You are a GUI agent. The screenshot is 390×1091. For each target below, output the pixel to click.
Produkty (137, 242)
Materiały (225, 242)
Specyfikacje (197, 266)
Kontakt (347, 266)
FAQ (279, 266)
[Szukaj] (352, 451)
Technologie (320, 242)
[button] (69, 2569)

**Assignment**
The answer is every entry, copied word for word.

**Solution to this exercise**
You are a GUI agent. The screenshot is 390×1091. For each target below, output the pixel to click.
Produkty (137, 242)
Materiały (225, 242)
Specyfikacje (197, 266)
Kontakt (347, 266)
FAQ (279, 266)
[Szukaj] (352, 451)
Technologie (320, 242)
[button] (69, 2569)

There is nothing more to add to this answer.